> **Поставленная задача**: Верните каждую строку из записей ниже, в которой встречается слово «Click». Регистр букв имеет значение.

★ ★ ★ ★

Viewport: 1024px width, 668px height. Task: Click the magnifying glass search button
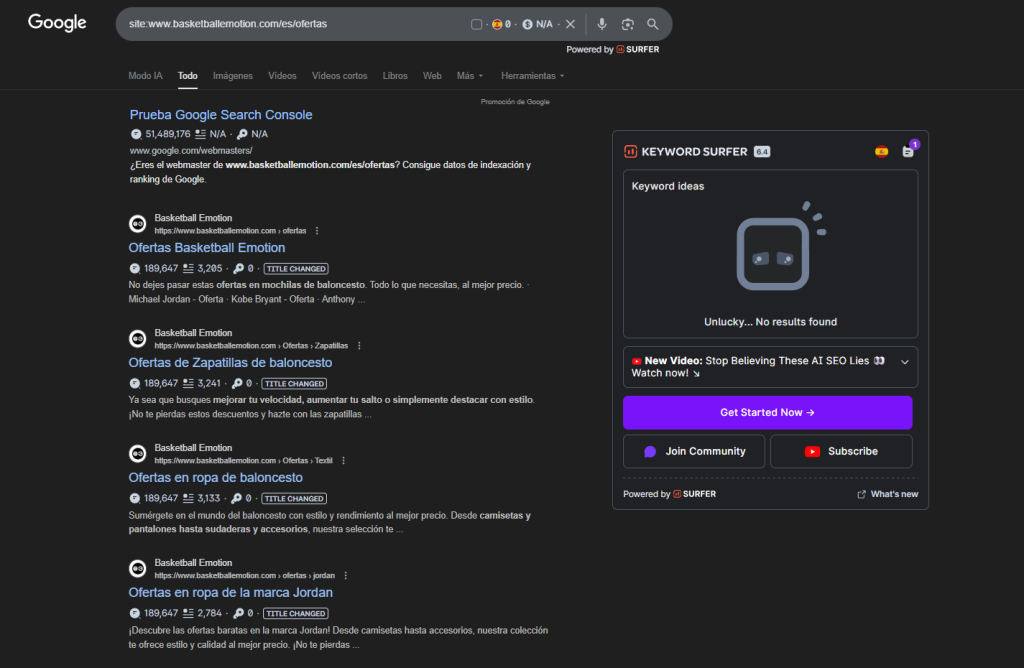[x=653, y=24]
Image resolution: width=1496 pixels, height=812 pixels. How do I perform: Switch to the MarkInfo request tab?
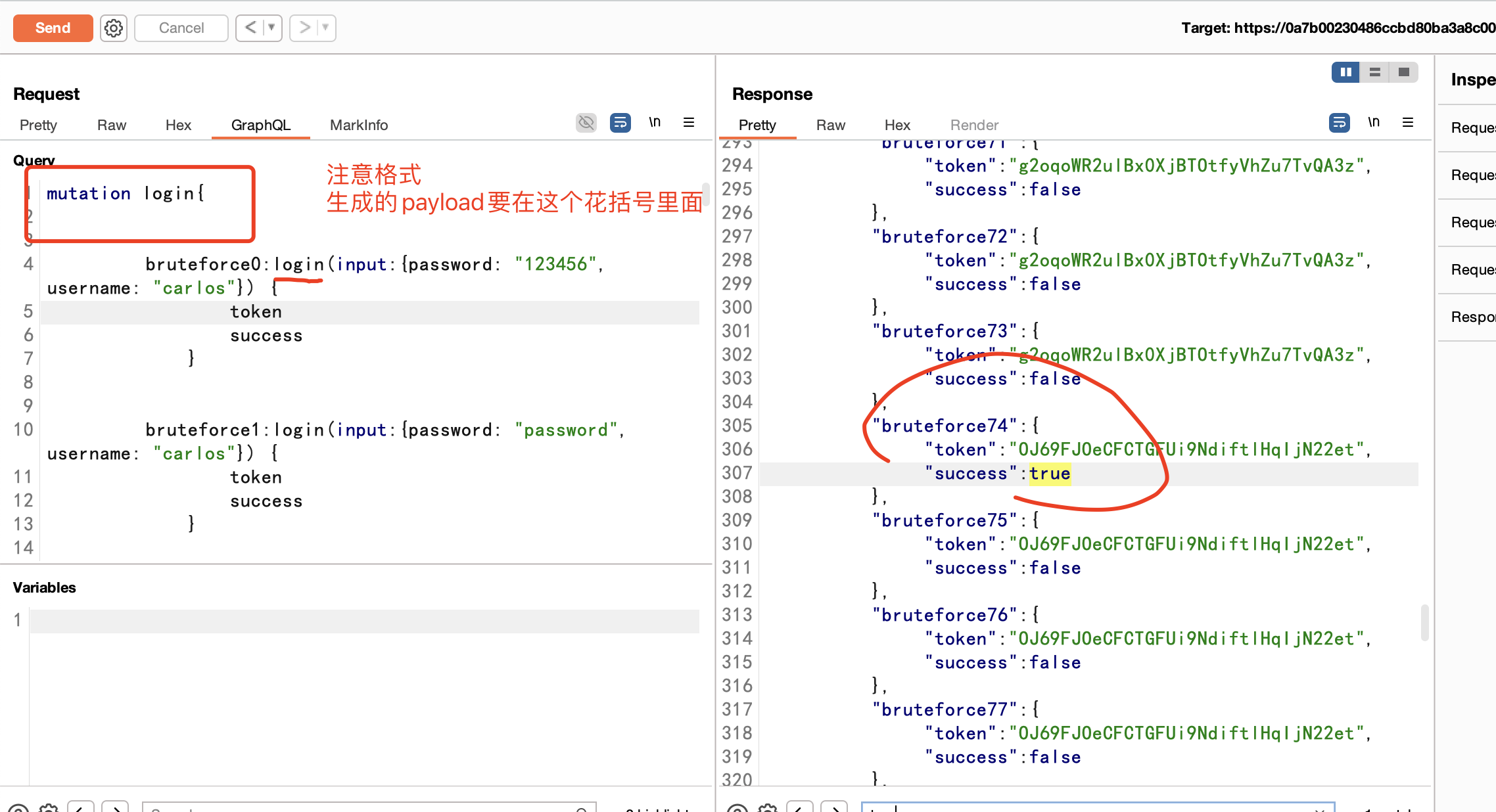tap(359, 125)
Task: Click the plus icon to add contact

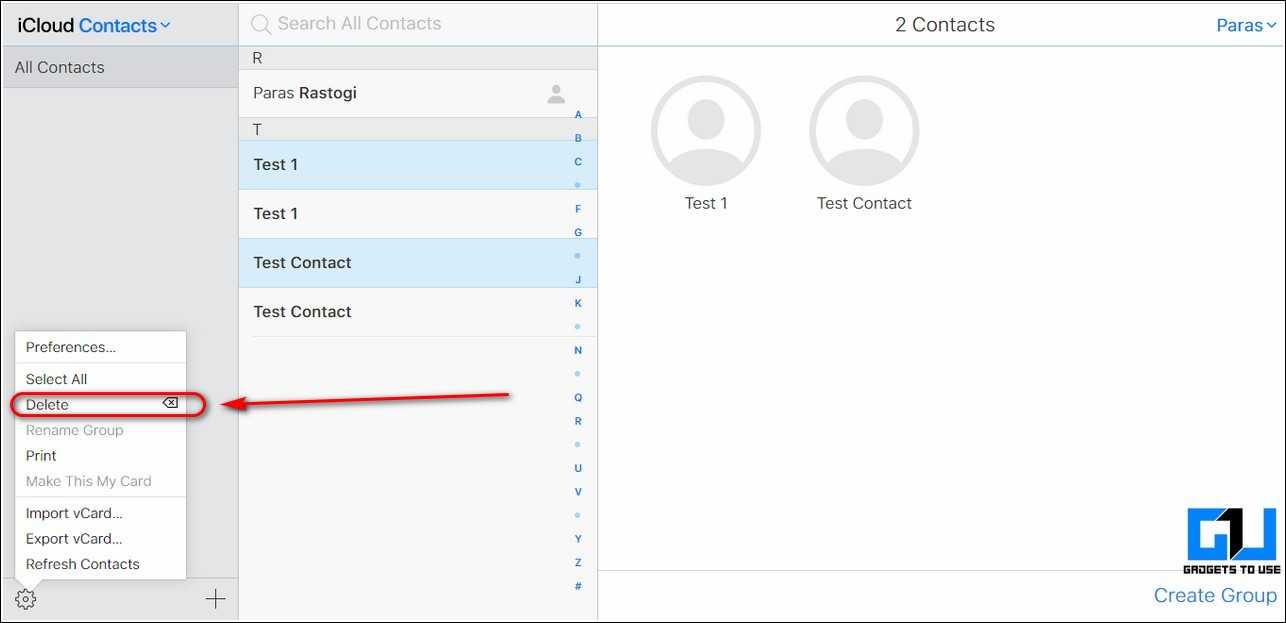Action: [x=215, y=599]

★ ★ ★ ★

> **Правильный ответ**:
Viewport: 1024px width, 668px height. Task: Click the magnifying glass search button
Task: Click the plus icon to add contact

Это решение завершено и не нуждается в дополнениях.